In looking at being organised in the business world, Levitin notes that highly productive executives have an advantage over the rest of us: they have assistants who organise their files, their time and their interactions. They don’t have to worry about whether the activity they are doing right now is the most important: they know their assistants have arranged that it is. This helps explain why they can be so focused in meetings: they are less distracted by worries about other things they need to do.

This is an example of Levitin’s central point. Given that memory is fallible and making sense of a cacophony of information inputs is cognitively draining, the key to being organised is to put parts of your mind outside your body. You may not have personal assistants, but you can use computers, phones, diaries, apps and even one of Levitin’s favourites, 3-by-5-inch index cards.

Index-Cards

Managing your time

To give a sense of the wide-ranging nature of The Organized Mind, consider the chapter “Organizing our time.” It starts off noting the importance of the prefrontal cortex in time management, addresses the biological importance of time and the rise of precise time measurement (which is pretty recent in human history), considers the mental challenges of temporal frames and planning in a wide variety of tasks (from watching television to the invasion of Normandy), examines the many roles of sleep, looks at what is called flow (immersive engagement in an activity), and addresses reasons for procrastination. Within the procrastination section, Levitin considers various topics including attention deficit disorder, delayed gratification, and beliefs that facilitate procrastination.

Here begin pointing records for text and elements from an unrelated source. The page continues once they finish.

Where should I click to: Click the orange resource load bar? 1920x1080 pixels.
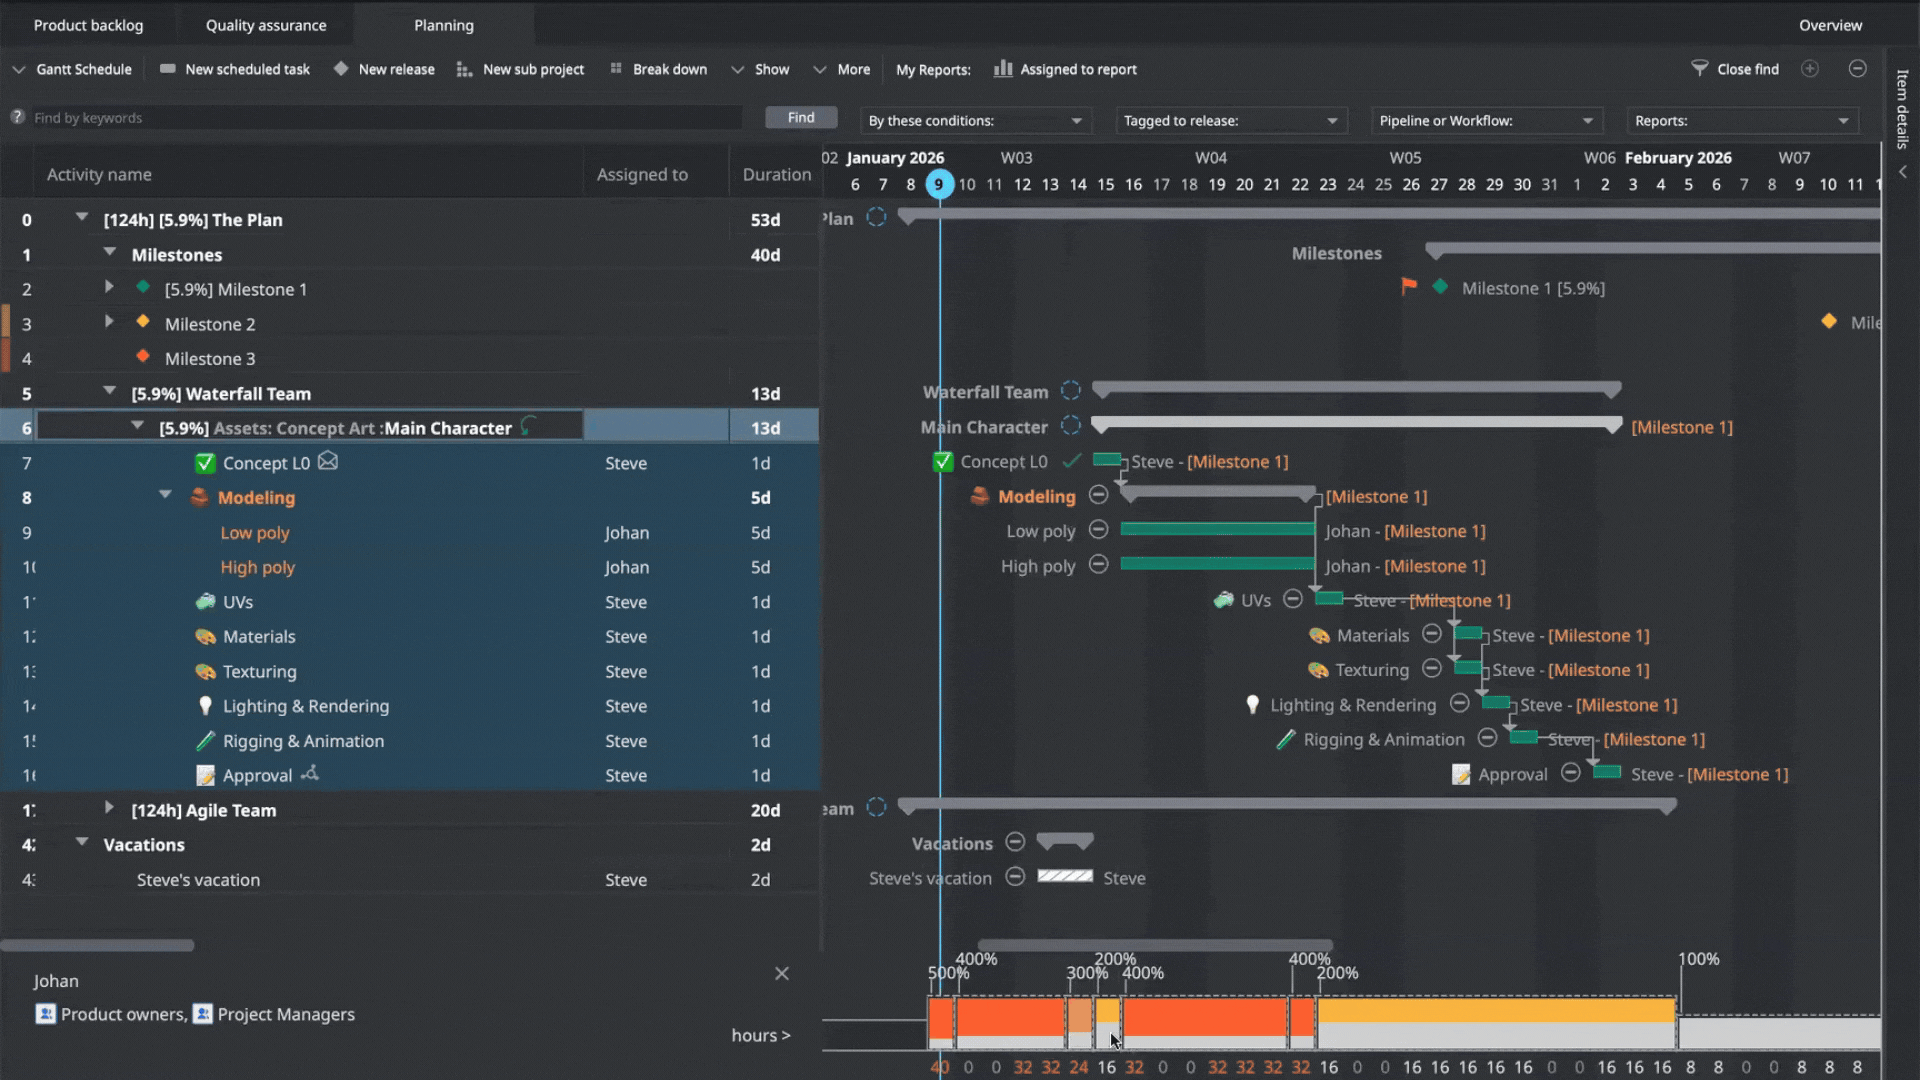[1010, 1016]
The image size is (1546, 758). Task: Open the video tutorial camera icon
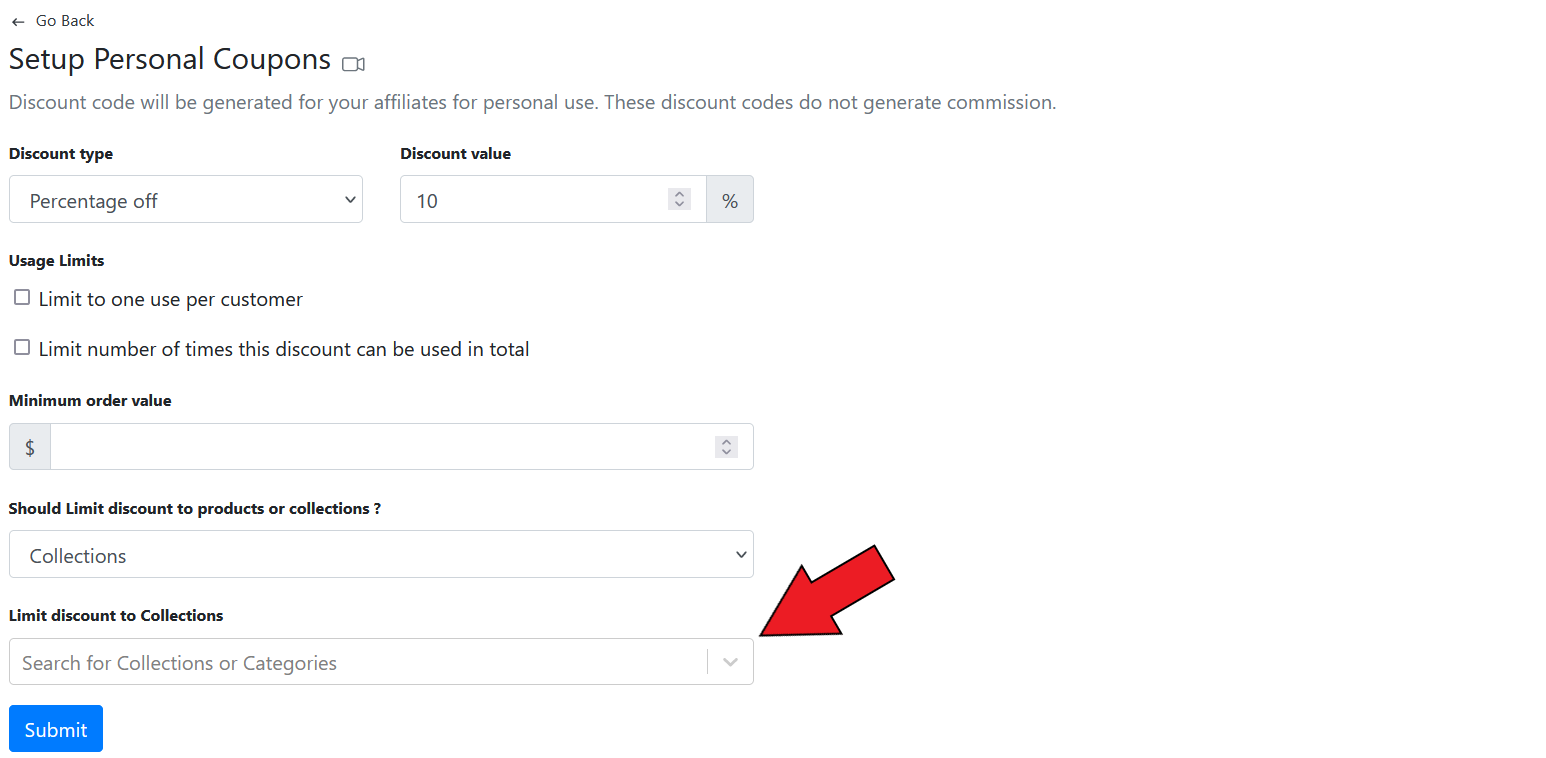tap(353, 64)
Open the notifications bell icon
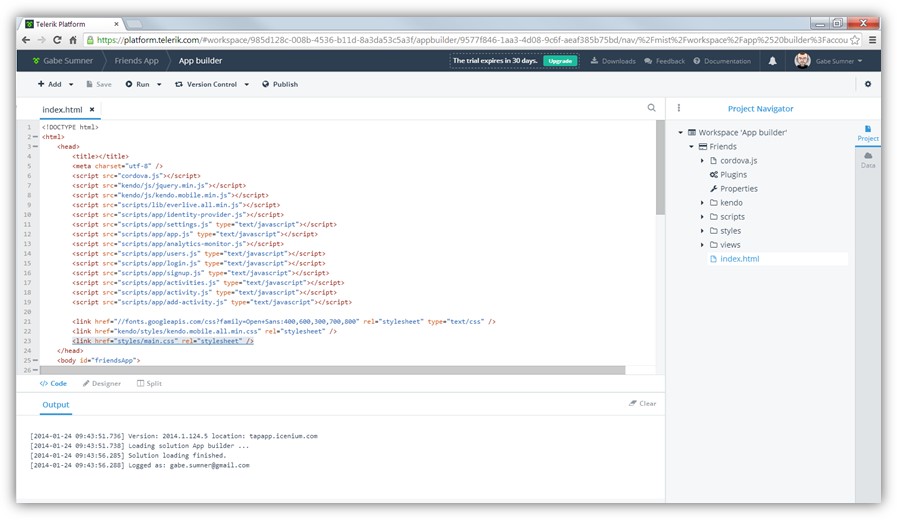This screenshot has width=897, height=520. point(772,61)
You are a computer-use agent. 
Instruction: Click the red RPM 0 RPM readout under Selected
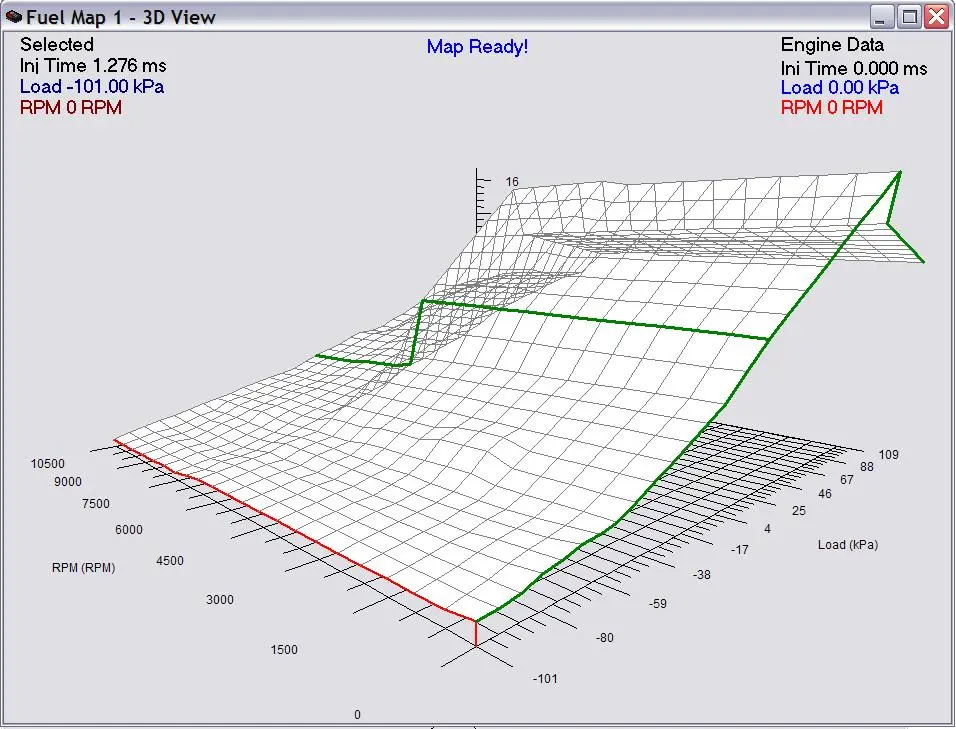pos(71,107)
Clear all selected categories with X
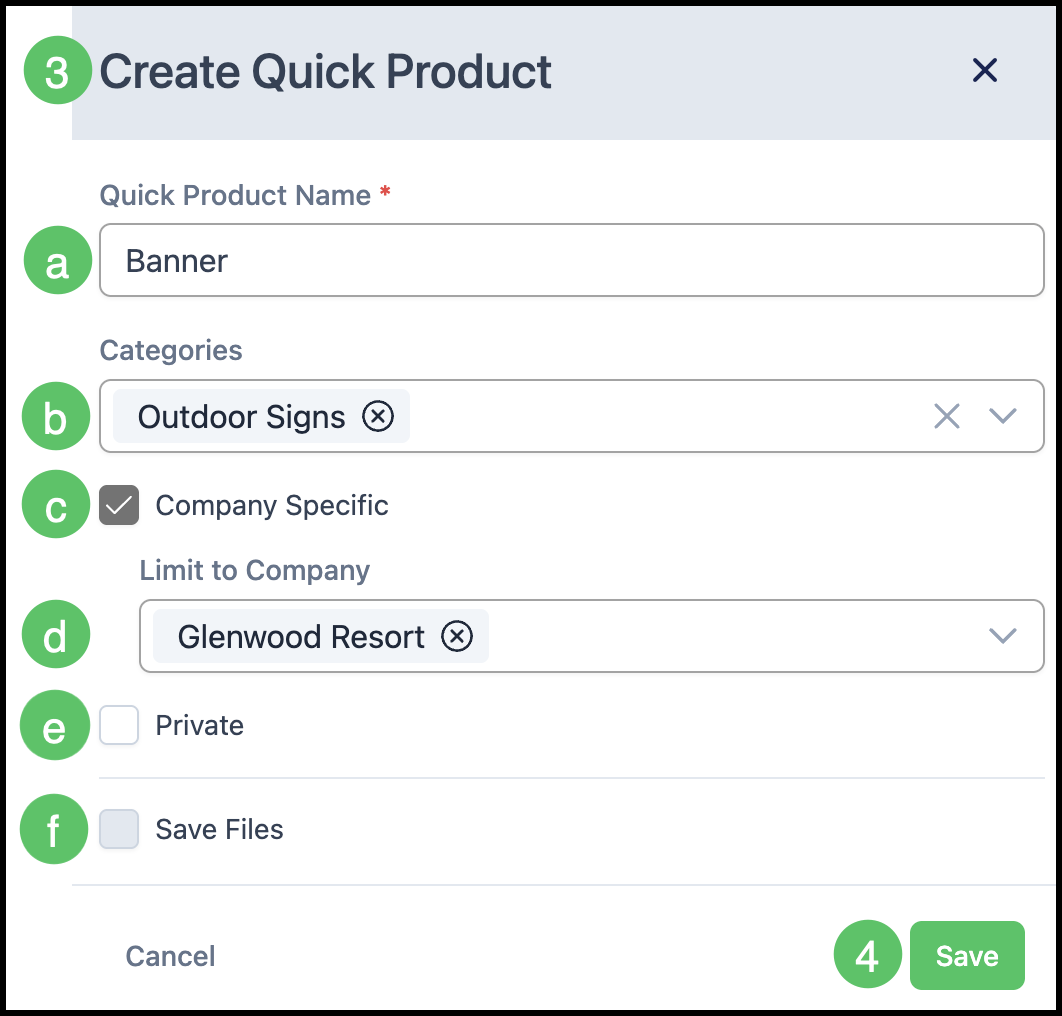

Also important is to disconnect one’s sense of self-worth from the outcome of a task. Self-confidence entails accepting that you might fail early on and that it’s OK, it’s all part of the process. The writer and polymath George Plimpton noted that successful people have paradoxically had many more failures than people whom most of us would consider to be, well, failures. If this sounds like double-talk or mumbo jumbo, the resolution of the paradox is that successful people (or people who eventually become successful) deal with failures and setbacks very differently from everyone else. The unsuccessful person interprets the failure or setback as a career breaker and concludes, “I’m no good at this.” The successful person sees each setback as an opportunity to gain whatever additional knowledge is necessary to accomplish her goals. The internal dialogue of a successful (or eventually successful) person is more along the lines of “I thought I knew everything I needed to know to achieve my goals, but this has taught me that I don’t. Once I learn this, I can get back on track.” The kinds of people who become successful typically know that they can expect a rocky road ahead and it doesn’t dissuade them when those bumps knock them off kilter — it’s all part of the process. As Piers Steel would say, they don’t subscribe to the faulty belief that life should be easy. (p. 200)

If you can organise your time well enough to spend ten minutes per day reading The Organized Mind and implementing some of Levitin’s suggestions, you can become even more efficient, focused and mentally calm, and also assist your children and others in your life to thrive. It’s worth the effort, because all the signs suggest information overload isn’t going away. Instead, it’s likely to become worse.